When you agree to hold another party harmless (“farmer agrees to . . . hold harmless. . . “) it means you are agreeing that the party is not liable for certain losses or damages outlined to the contract. Using the example above, the hold harmless language in the rental agreement is meant to prevent the farmer from successfully bringing a lawsuit against the rental company for damages related to the use of the rental equipment. The language of the hold harmless clause will dictate the scope of the liability protection.
An agreement to defend another party (“farmer agrees to . . . defend the rental company . . .”) is triggered when a claim is filed and a legal defense is required. The party who has agreed to the duty to defend will have an obligation to pay an attorney to defend the other party. In the example above, it means when the injured party brought the claim against the rental company the farmer had the legal obligation to pay a lawyer to defend the rental company. The duty to defend is often described as broader than the duty to indemnify, because it can result in financial consequences, regardless of the success of a claim.
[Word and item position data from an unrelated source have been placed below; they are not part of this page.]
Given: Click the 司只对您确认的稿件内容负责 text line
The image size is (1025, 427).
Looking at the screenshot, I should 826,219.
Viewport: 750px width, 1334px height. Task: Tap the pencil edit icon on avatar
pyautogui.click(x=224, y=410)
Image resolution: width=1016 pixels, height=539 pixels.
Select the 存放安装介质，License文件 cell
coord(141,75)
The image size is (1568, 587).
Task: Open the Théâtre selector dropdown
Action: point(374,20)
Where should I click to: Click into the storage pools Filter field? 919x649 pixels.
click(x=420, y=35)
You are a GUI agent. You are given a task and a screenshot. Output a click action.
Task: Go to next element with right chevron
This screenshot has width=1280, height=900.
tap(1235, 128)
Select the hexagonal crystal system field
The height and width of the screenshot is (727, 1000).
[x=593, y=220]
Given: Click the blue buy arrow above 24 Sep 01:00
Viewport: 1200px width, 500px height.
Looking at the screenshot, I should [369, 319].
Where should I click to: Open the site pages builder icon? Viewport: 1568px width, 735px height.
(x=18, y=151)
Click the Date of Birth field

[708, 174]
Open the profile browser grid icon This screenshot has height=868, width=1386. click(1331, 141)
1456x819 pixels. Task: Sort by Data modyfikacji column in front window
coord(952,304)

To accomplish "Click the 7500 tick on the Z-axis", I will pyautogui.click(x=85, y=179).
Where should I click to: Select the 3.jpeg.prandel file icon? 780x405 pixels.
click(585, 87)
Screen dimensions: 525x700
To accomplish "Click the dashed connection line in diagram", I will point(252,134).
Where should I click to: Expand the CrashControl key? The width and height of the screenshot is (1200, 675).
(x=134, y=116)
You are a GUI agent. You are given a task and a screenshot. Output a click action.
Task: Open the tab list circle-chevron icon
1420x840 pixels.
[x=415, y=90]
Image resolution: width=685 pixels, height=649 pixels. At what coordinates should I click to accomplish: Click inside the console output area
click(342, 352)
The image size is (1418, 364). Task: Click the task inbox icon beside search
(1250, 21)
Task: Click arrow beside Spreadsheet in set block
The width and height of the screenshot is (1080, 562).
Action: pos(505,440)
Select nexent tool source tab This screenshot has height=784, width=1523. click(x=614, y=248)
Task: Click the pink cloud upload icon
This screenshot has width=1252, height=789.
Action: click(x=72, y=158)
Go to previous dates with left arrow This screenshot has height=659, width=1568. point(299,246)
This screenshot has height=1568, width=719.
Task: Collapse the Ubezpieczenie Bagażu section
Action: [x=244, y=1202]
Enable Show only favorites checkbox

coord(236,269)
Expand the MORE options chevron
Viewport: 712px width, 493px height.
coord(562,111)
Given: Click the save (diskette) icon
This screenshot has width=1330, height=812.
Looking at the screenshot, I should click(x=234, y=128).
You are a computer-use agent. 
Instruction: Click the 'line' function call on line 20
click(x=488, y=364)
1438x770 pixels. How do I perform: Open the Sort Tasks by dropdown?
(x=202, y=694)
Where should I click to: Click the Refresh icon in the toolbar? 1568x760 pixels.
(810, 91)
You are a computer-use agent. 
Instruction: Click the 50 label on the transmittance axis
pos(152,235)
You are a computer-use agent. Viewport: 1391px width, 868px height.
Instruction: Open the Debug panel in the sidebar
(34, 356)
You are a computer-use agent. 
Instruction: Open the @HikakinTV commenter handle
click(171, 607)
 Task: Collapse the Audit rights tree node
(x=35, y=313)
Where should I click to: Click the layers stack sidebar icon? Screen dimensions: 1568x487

In many instances, the parties involved in a dispute prefer to control their own defense; therefore, both parties to an agreement should carefully consider whether they want a duty to defend in a contract.
In addition to understanding and considering the duties to indemnify, hold harmless, and defend, parties to a contract will want to contemplate whether there are financial resources, be it from insurance or otherwise, to carry out the contractual obligations. If you are unsure if your existing insurance coverage will cover contractual obligations, be sure to have that conversation with your insurance carrier prior to execution of the contract. Further, it is also always a good idea to have your attorney review contracts prior to execution.